[Python-ideas] Unicode Name Aliases keyword argument abbreviation in unicodedata.name for missing names

Mon Jul 16 01:27:57 EDT 2018

Steven D'Aprano writes:

 > Sorry, I'm not sure if you mean my proposed alias() function isn't
 > useful, or Robert's try...except loop around it.

I was questioning the utility of "If the abbreviation list is sorted
by AdditionToUnicodeDate."

But since you ask, neither function is useful TO ME, as I understand
them, because they're based on the UCD NameAliases.txt.  That doesn't
have any aliases I would actually use.  I've never needed aliases for
control characters, and for everything else the canonical name is
perfectly useful (including for Korean characters and Japanese kana,
which have phonetic names, as do Chinese bopomofo AIUI).  There's
nothing useful for Han characters yet, sadly.

 > My alias() function is just an programmatic interface to information 
 > already available in the NameAliases.txt file. Don't you think that's 
 > useful enough as it stands?

To be perfectly frank, if that's all it is, I don't know when I'd ever
use it.  Your label function is *much* more useful.

To be specific about the defects of NameAliases.txt: "DEVICE CONTROL
1" tells me a lot less about that control character than "U+0011"
does.  Other aliases in that file are just wrong: I don't believe I've
ever seen U+001A used as "SUBSTITUTE" for an unrepresentable coded
character entity.  That's the DOS "END OF FILE".  Certainly, the
aliases of category "correction" are useful, though not to me---I
don't read any of the relevant languages.  The "figment" category is
stupid; almost all the names of control characters are figments,
except for the half-dozen well-known whitespace characters, NUL, and
maybe DEL.  The 256 VSxxx "variation selectors" are somewhat useful,
but I would think that it would be even more useful to provide skin
color aliases for face emoji and X11 RGB.txt color aliases for hearts
and the like, which presumably are standardized across vendors.

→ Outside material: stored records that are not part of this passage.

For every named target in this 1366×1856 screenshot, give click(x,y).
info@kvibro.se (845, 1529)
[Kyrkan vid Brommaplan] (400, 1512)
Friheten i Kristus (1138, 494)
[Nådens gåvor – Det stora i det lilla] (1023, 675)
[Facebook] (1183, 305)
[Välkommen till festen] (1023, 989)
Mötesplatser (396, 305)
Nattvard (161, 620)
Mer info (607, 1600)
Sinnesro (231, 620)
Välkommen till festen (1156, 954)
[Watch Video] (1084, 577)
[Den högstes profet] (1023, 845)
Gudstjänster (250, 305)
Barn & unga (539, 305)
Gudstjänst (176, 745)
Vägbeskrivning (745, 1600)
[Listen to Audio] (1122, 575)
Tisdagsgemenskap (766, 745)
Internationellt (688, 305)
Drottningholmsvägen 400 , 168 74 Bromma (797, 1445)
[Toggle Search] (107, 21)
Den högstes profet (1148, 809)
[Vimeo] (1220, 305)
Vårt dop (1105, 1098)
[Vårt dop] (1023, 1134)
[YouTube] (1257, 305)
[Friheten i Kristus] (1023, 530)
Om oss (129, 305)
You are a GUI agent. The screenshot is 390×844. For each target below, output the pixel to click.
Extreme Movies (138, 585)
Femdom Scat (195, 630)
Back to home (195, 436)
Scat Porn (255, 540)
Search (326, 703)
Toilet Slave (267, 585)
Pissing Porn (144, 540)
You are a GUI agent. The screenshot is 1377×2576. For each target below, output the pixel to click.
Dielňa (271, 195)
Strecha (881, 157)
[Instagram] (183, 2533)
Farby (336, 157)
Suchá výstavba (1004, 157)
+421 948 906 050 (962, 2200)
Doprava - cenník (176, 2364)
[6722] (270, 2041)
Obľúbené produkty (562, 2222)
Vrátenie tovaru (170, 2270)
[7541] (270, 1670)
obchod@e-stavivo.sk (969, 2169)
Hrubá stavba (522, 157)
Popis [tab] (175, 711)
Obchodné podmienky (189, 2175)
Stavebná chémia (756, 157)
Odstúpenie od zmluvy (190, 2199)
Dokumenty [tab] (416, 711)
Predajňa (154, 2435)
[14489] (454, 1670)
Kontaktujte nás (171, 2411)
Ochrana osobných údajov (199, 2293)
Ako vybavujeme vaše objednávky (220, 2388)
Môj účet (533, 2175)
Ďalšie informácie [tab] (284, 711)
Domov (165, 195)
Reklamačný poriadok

If I were designing a feature for the stdlib, I would

0.  Allow the database to consist of multiple alias tables, and be
    extensible by adding tables via user configuration.
1.  Make the priority of the alias tables user-configurable.
2.  Provide default top-priority table more suited to likely Python
    usage than NameAliases.txt.
3.  Provide both a primary alias function, and a list of all aliases
    function.
4.  Provide a reverse lookup function.
5.  Perhaps provide a context-sensitive alias function.  The only
    context I can think of offhand is "position in file", ie, to
    distinguish between ZWNBSP and BOM, so perhaps that's not worth
    doing.  On the other hand, given that example, it's worth a few
    minutes thought to see if there are other context-sensitive naming
    practices that more than a few people would want to follow.

 > Indeed. [Multiple non-UCD aliases is] also the case for
 > emoji. That's why I suggested making alias() return a mutable
 > record rather than an immutable tuple, so application writers can
 > add their own records to suit their own needs.

Why should they add them to the tuple returned by the function, rather
than to the database the function consults?

 > fully-fledged PEP -- but I think the critical point here is that we 
 > shouldn't be privileging one alias type over the others.

I don't understand.  By providing stdlib support for NameAliases.txt
only, you are privileging those aliases.  If you mean privileging the
Name property over the aliases, well, that's what "canonical" means,
and yes, I think the Name property should be privileged (eg ZERO WIDTH
NO-BREAK SPACE over BYTE ORDER MARK).

 > That seems fairly extreme. New Unicode versions don't come out that
 > frequently. Surely we don't expect to track draft aliases, or
 > characters outside of Unicode?

Why not track draft aliases in a "draft alias" table?  More important,
why not track aliases of *Unicode* characters that could use aliases
(eg, translations), in separate tables?  For example, there are "shape
based names" for Han characters, which are standard enough so that
users would be able to construct them (Unicode 11 includes one such
system, see section 18.2).  And Japanese names for Han radicals often
vary from the UCD Name property, and are often more precise (many
describe the geometric relation of the radical to the rest of the
character).

It is not obvious to me that an alias() that only looks at
NameAliases.txt is so useful as to belong in the stdlib, but on the
other hand providing a module that can include rapidly accumulating
databases along the lines I've mentioned above definitely doesn't
belong in the stdlib (a la pytz).

On the other hand, the *access functions* might belong in the stdlib
---in the same way that timezone-sensitive datetime APIs do---but that
sort of requires knowing what databases and "schema" are out there,
and trying to set things up so that the same APIs can access a number
of databases.

 > To clarify, do you mean the aliases defined in NameAliases.txt? Or a 
 > subset of them?

I didn't understand your alias function correctly, which I think is
overengineered for the purpose of handling aliases.  I was thinking in
terms of returning a string, or at most general a list of strings.  If
you are going to define a class to represent metadata about a
character, why not make *all* metadata available?  Probably most of
the attributes would be properties, lazily accessing various
databases:

class Codepoint(object):
    def __init__(self, codepoint):
        self.codepoint = codepoint

    @property
    def name(self):
        # Access name database and cache result.

    @property
    def category(self):
        # Access category database and cache result.

    @property
    def alias(self):
        # Populates alias_list, and returns the first one.

    @property
    def alias_list(self):
        # Access alias database (not limited to NameAliases.txt) and
        # cache result.

    @property
    def label(self):
        # Populates and returns name, if available, otherwise a code
        # point label.

and so on.  But that's a new thread.

 > > And even there I think a canonical name based on block name +
 > > code point in hex is the best way to go.
 > 
 > I believe you might be thinking of the Unicode "code point label" 
 > concept.

Yes, as MRAB has suggested.  I would be a little more precise than he,
in that I would label the C0 and C1 control blocks with CONTROL-<code>
rather than just U+<code>.

Steve